Oft allerdings ist das Lebensgefühl revolutionär, doch die Verhältnisse sind es keineswegs. Damals, Ende der Sechziger Jahre, waren sie nicht nur ausbruchssicher, dicht wie Manhattan Island in Carpenters Riesengefängnisfilm, sondern sie glichen abhärtendem Beton. Was an der Protestbewegung fröhlich wirkte und aufbruchsgestimmt, war die Ausgelassenheit einer Abschiedsparty, wie sie von Junggesellen vor der Heirat gefeiert wird oder von jungen Männern vor der Einberufung zum Militär. Man kostete den Restbestand hinfällig gewordener alter Freiheit auf eine Weise aus, als wolle man ihn vernichten.

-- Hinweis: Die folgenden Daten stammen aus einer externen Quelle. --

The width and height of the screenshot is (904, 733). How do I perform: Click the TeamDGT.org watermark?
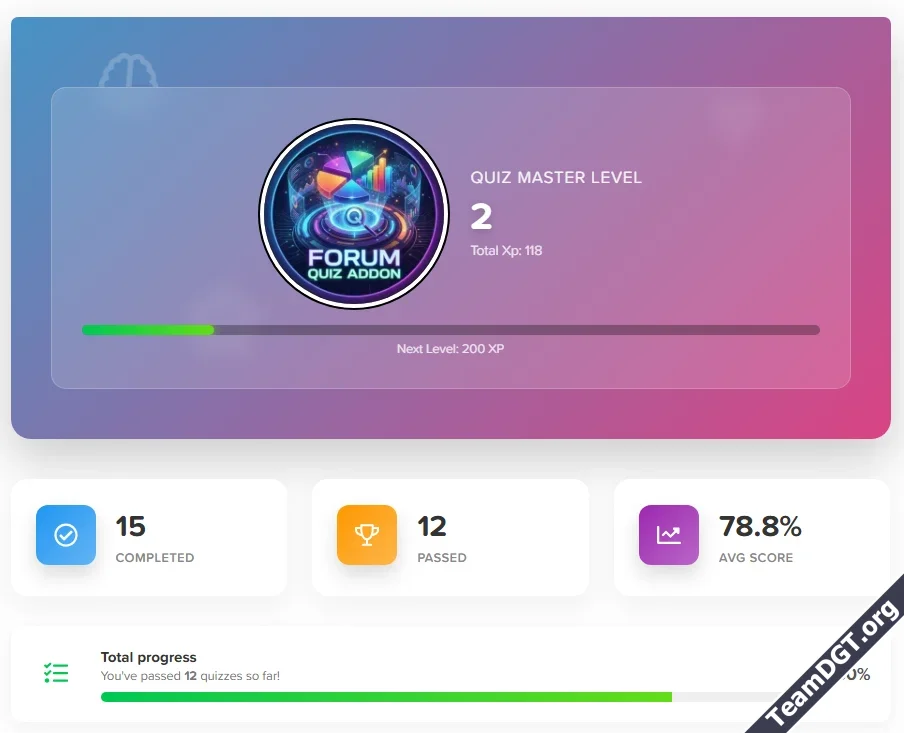click(830, 670)
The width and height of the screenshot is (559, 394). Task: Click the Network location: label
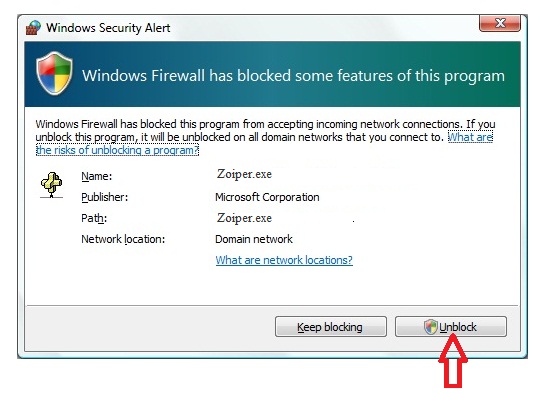point(123,239)
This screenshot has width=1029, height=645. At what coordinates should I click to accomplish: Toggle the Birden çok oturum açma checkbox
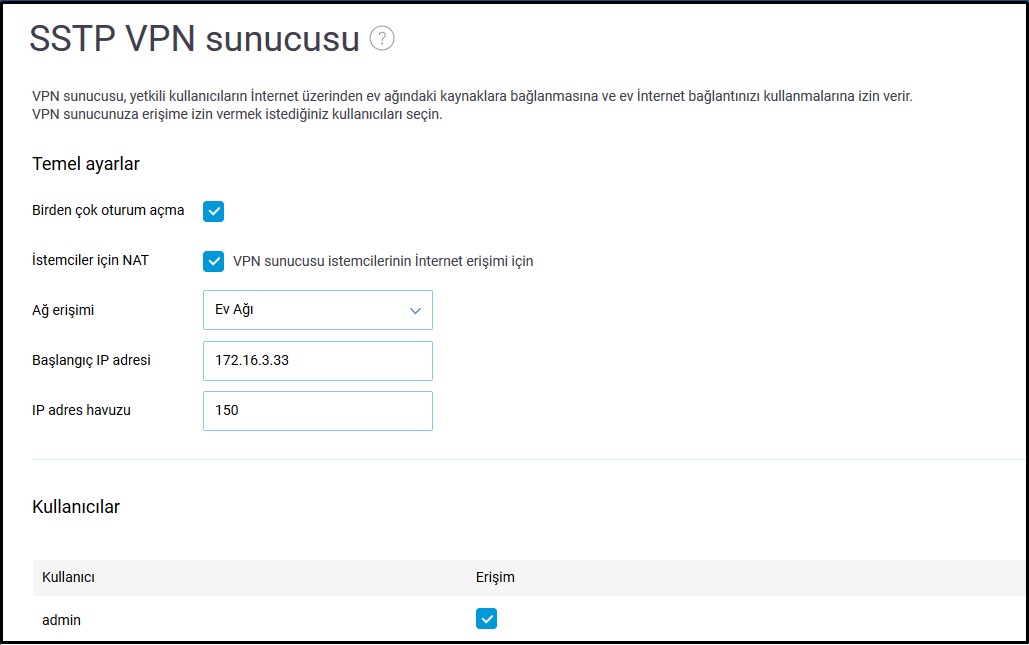tap(213, 211)
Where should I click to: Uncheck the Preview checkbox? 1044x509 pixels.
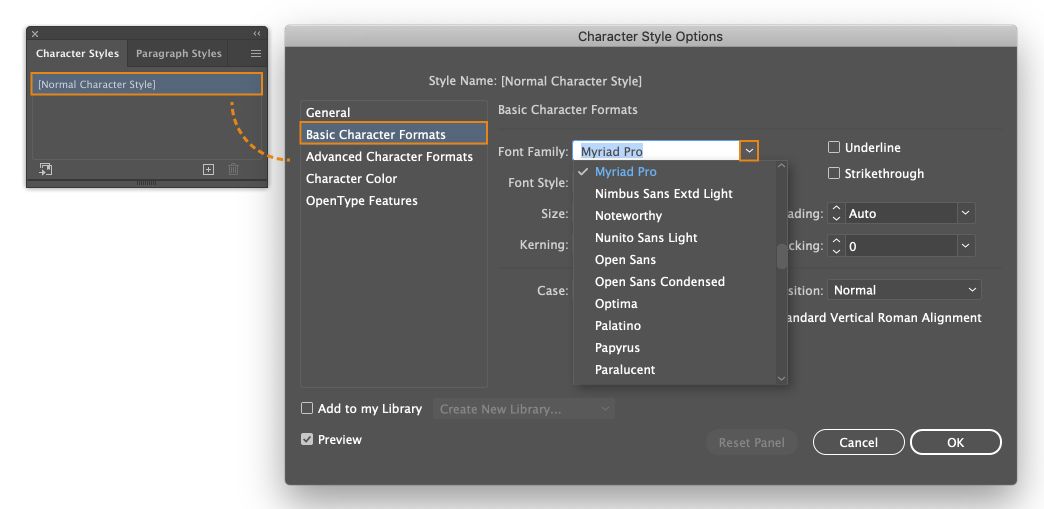(308, 439)
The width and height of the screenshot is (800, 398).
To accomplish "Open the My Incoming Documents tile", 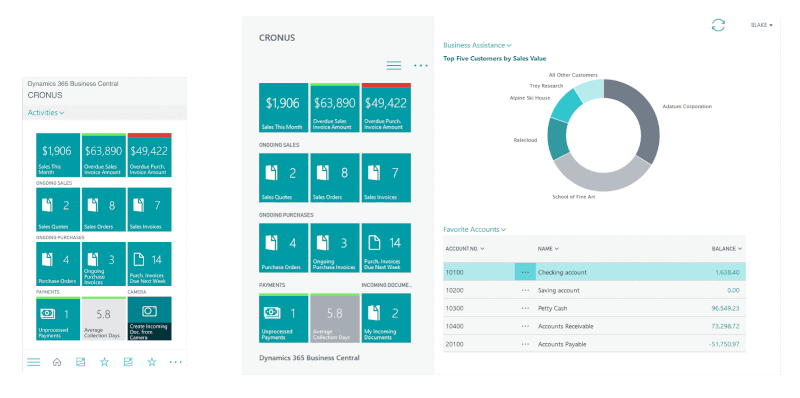I will [x=386, y=318].
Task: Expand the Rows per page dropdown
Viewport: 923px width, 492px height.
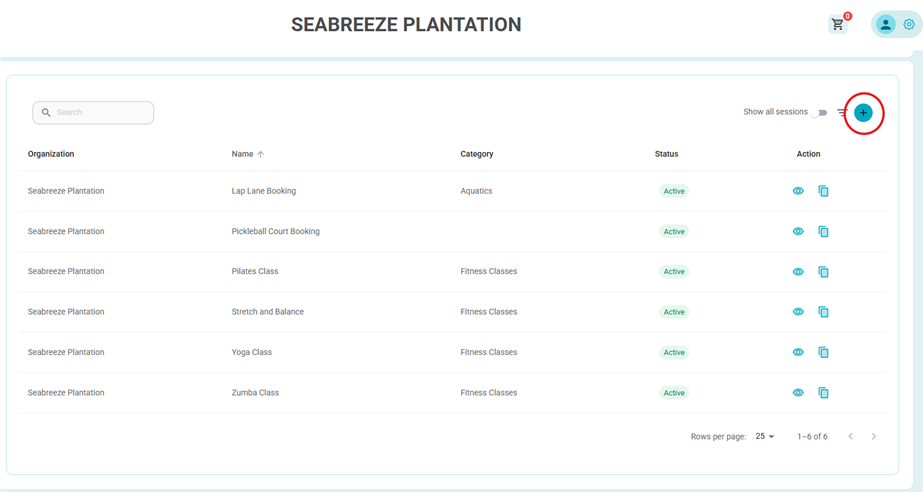Action: tap(765, 436)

Eine solche Konstellation entsteht, wenn die Realität sich schneller geändert hat als das Bewusstsein der Menschen. Die Leute kämpfen dann, getrieben von zwiespältigen Gefühlen, gegen die eigenen, lästig gewordenen Denk- und Lebensformen an, während sie eine Welt aus den Angeln zu heben meinen. Wie bei Kindern, die der Puppe zufügen, was die Mutter mit ihnen tat, liegt der Grund des Missverständnisses darin, dass der Leidende lieber Täter wäre, wenn er die Qual nicht verhindern kann. Identifikation mit vorhandenen Verhältnissen heißt, dass die Menschen das Vorgefundene als von ihnen Hervorgebrachtes betrachten. Sie verhalten sich so, dass ihnen die eigene Anpassung an die äußere Welt als deren Umwälzung erscheinen muss.